Sophos also noted something worth flagging on the accuracy front. The actor’s own documentation claimed that evasion modules were progressively more successful as testing continued. When Sophos reviewed the actual test data, the results didn’t support those claims. The researchers attributed this to LLM hallucination: the agents producing optimistic summaries of outcomes that were not grounded in the real test results. The AI was overreporting success to itself. An attacker relying solely on AI-generated summaries of their tool’s effectiveness would have a systematically inflated picture of how well their malware actually performed.
What This Means for Defenders
The core takeaway from Sophos is not that AI-built malware is now unstoppable. It is that the barrier to building and operating a structured malware development environment is lower, and the iteration cycle is faster. Pilling’s conclusion keeps the emphasis on fundamentals: timely patching, multi-factor authentication, and a well-deployed EDR remain the primary mitigations. AI makes it faster to find gaps in those controls; it doesn’t make the gaps un-fixable.
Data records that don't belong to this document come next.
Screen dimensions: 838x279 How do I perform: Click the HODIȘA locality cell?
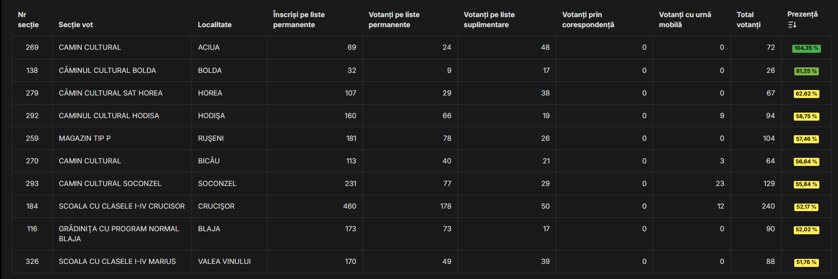tap(211, 116)
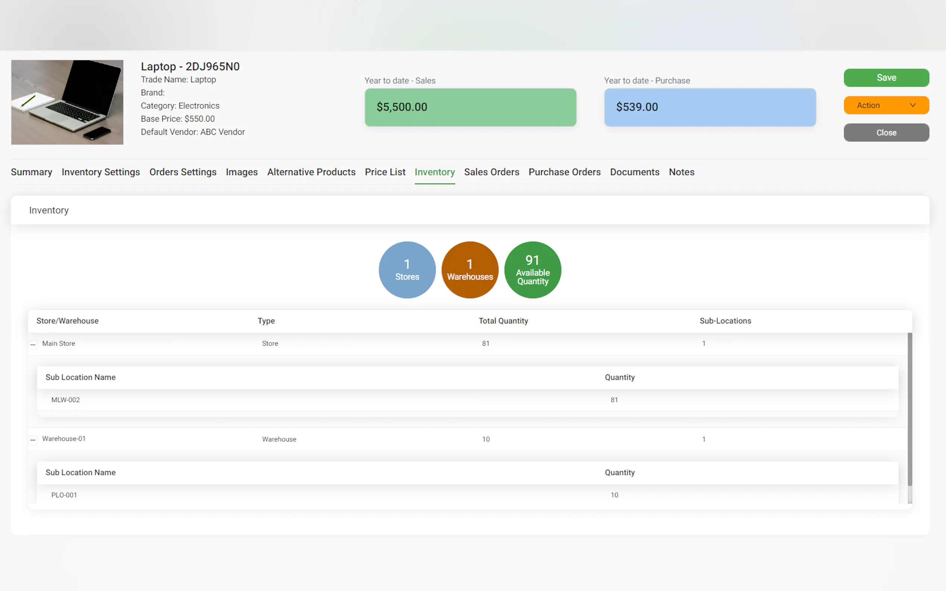Collapse the Main Store row
The image size is (946, 591).
pyautogui.click(x=33, y=344)
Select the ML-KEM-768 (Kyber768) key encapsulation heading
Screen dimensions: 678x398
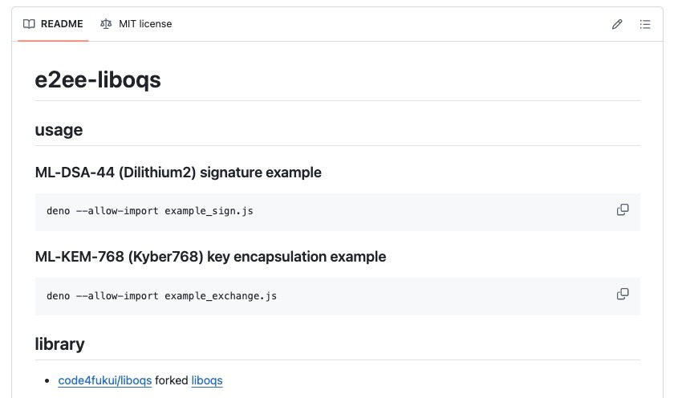point(210,257)
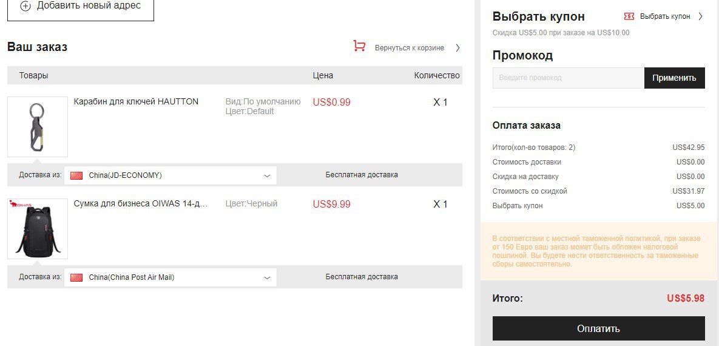
Task: Expand shipping options via China Post chevron
Action: pos(268,277)
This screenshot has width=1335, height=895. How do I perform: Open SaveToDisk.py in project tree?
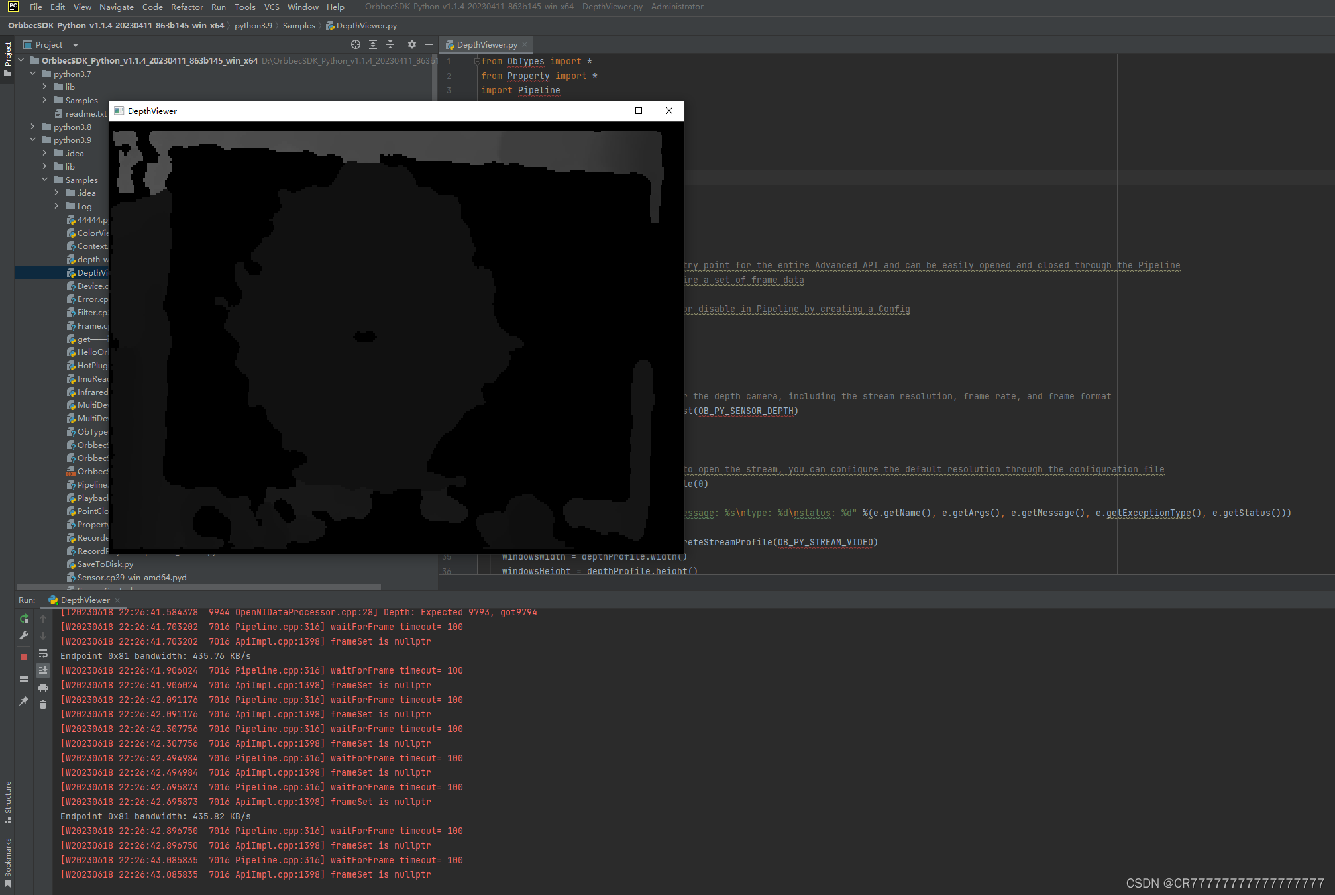pyautogui.click(x=105, y=564)
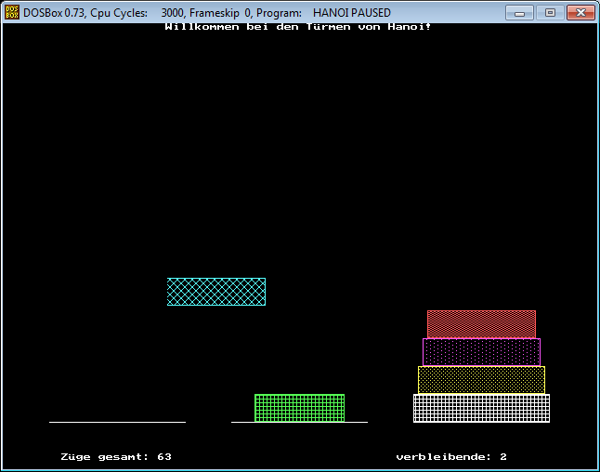Image resolution: width=600 pixels, height=472 pixels.
Task: Click the "HANOI PAUSED" program label
Action: coord(352,13)
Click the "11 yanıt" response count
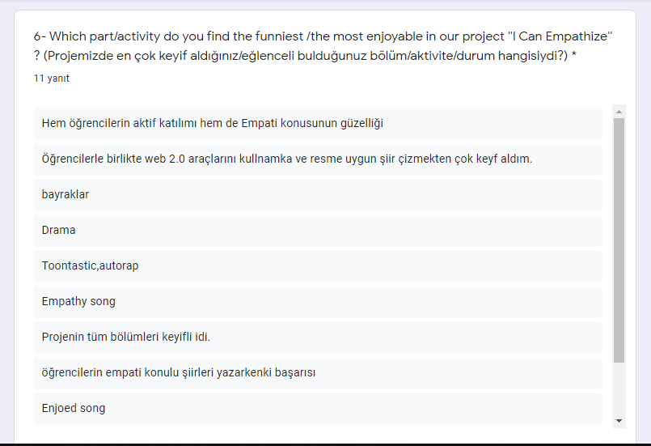 click(51, 79)
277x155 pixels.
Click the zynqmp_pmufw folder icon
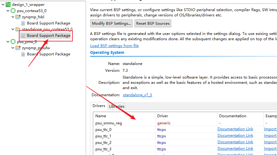click(x=18, y=48)
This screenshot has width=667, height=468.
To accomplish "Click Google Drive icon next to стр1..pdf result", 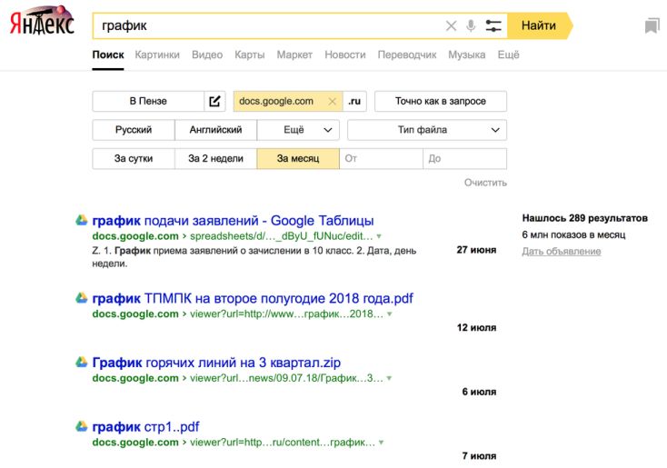I will coord(81,426).
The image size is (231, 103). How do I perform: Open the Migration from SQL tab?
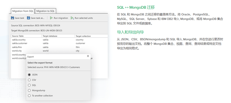pyautogui.click(x=23, y=11)
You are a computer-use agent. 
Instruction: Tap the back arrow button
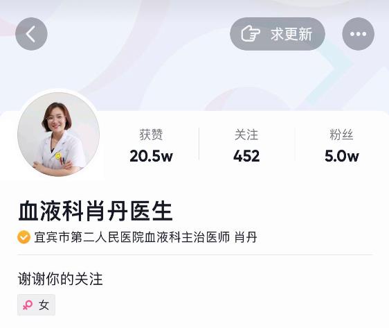(31, 34)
For defenders, the question is not whether to respond to AI-assisted malware development as a separate threat category, but whether existing detection investments are being maintained at the pace that matters. The attacker’s advantage in this scenario is speed and scale of iteration.
References
Frequently Asked Questions
- What did Sophos actually find?
- Sophos discovered a live malware development lab operated by a threat actor who used Claude Opus 4.5 as an orchestrating AI agent, combined with the Cursor IDE and Model Context Protocol (MCP), to build and test EDR evasion tools. The lab consisted of multiple Windows Server 2022 VMs running live Sophos, CrowdStrike, and Microsoft Defender installations, plus an Ubuntu machine hosting a Sliver C2 server. A Python-based payload generator automated the creation of custom Windows executables incorporating around 80 modules and 70-plus distinct evasion techniques.
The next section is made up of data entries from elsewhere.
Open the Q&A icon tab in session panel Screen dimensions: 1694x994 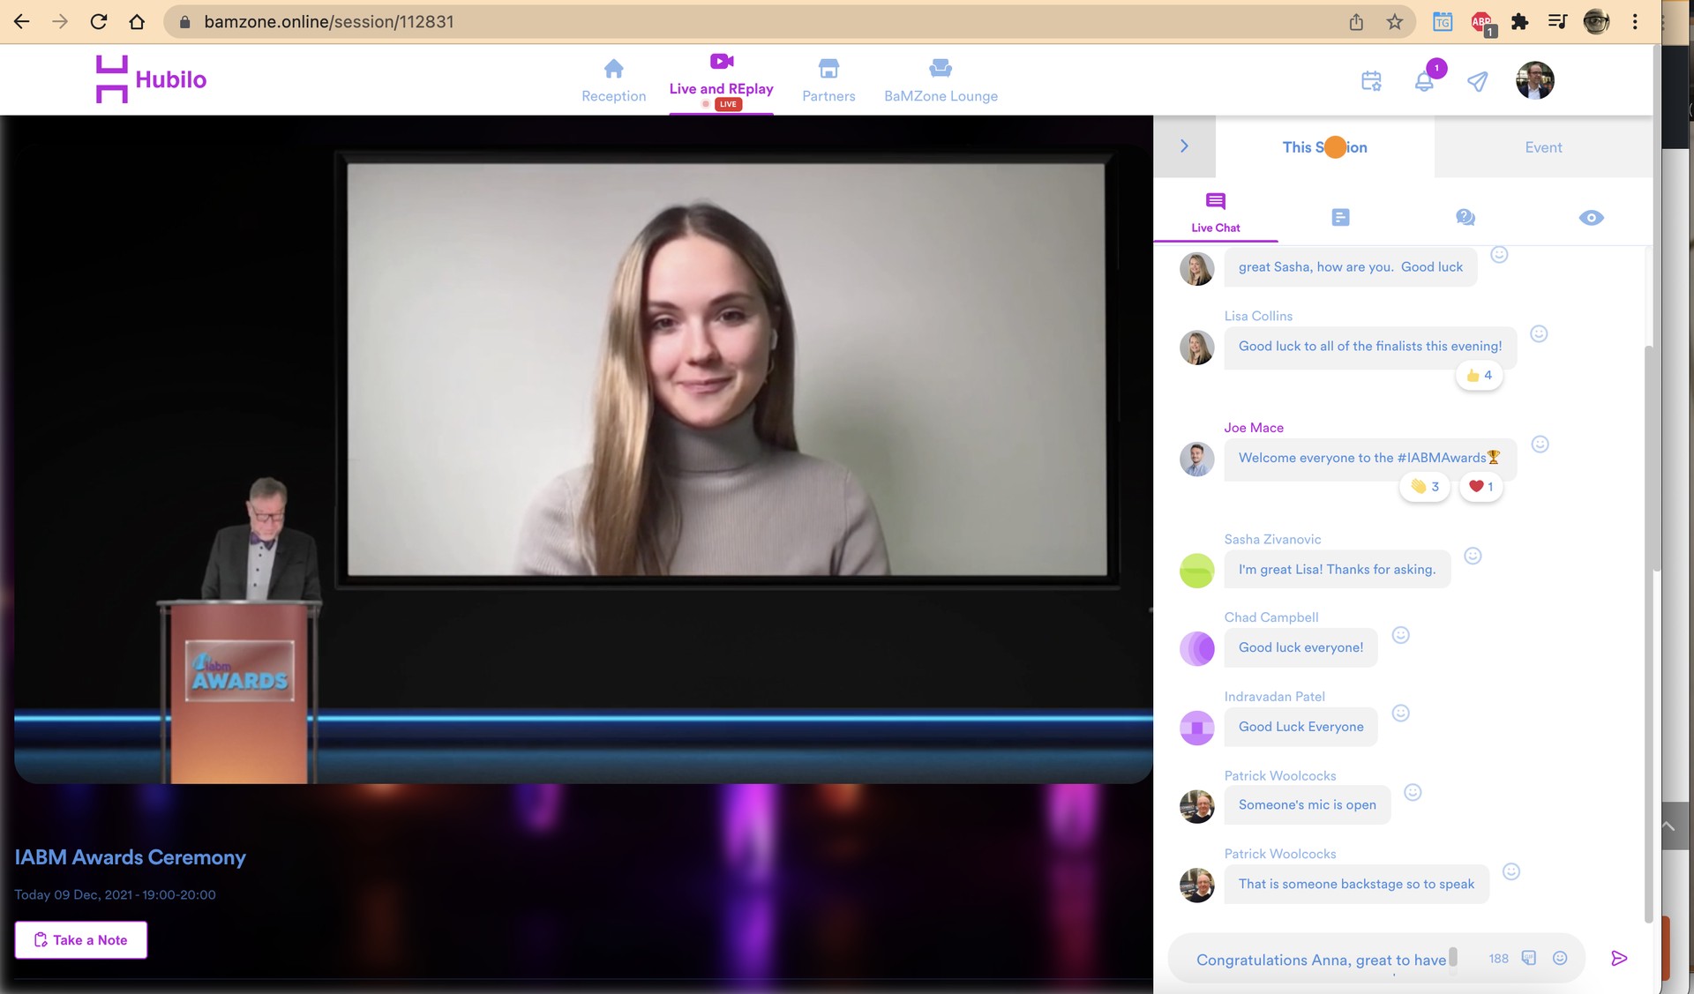(1465, 217)
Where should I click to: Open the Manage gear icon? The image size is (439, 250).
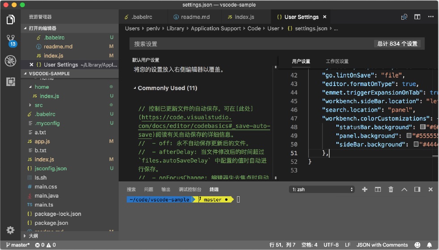(11, 230)
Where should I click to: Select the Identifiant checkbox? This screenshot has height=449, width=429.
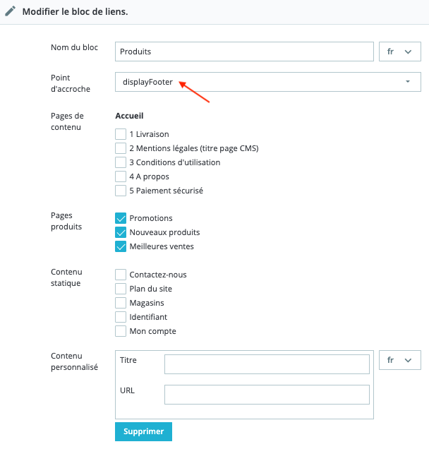click(121, 317)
- How did the threat actor get Claude to help with malware development?
- The actor framed the entire project as red team security research, which is how they got around Claude's content policies. Sophos assessed this framing was cover, not genuine, noting the infrastructure, tooling, and objectives were aligned with ransomware deployment and data theft rather than legitimate security testing. This case illustrates a recurring pattern: AI safety guardrails can be bypassed through reframing requests as research or authorised offensive security work.
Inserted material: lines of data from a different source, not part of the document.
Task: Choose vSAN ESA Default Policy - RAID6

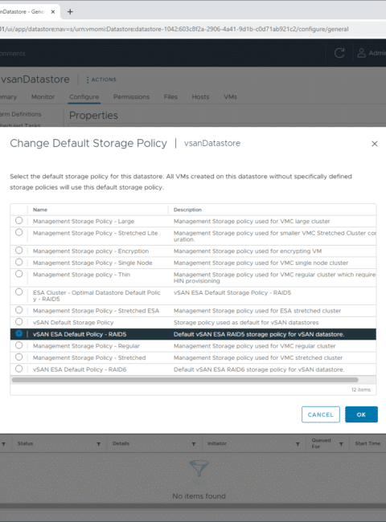Action: coord(19,369)
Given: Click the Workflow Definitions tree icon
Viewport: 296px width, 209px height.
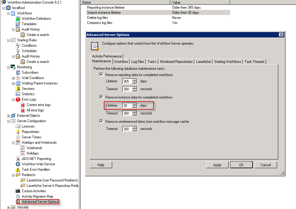Looking at the screenshot, I should 18,19.
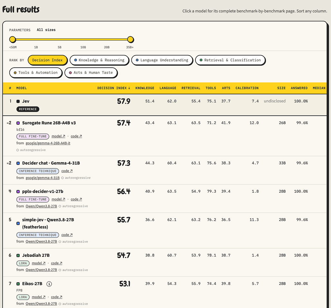Open the code link for pplx-decider-v1-27b
The height and width of the screenshot is (308, 331).
pos(76,199)
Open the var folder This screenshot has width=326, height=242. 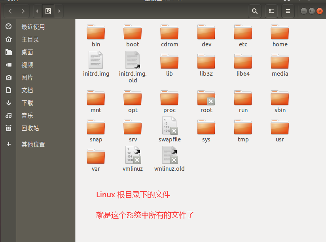tap(96, 156)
- Did the AI-built evasion tools actually work?
- It is complicated. The actor's own documentation claimed improving success rates as evasion modules were refined. Sophos reviewed the test data and found those claims were not supported by the evidence, attributing the discrepancy partly to LLM hallucination in the actor's reporting. The underlying capability is real, but the AI's tendency to overstate outcomes in documentation introduced noise into the actor's own assessment of their tool's performance.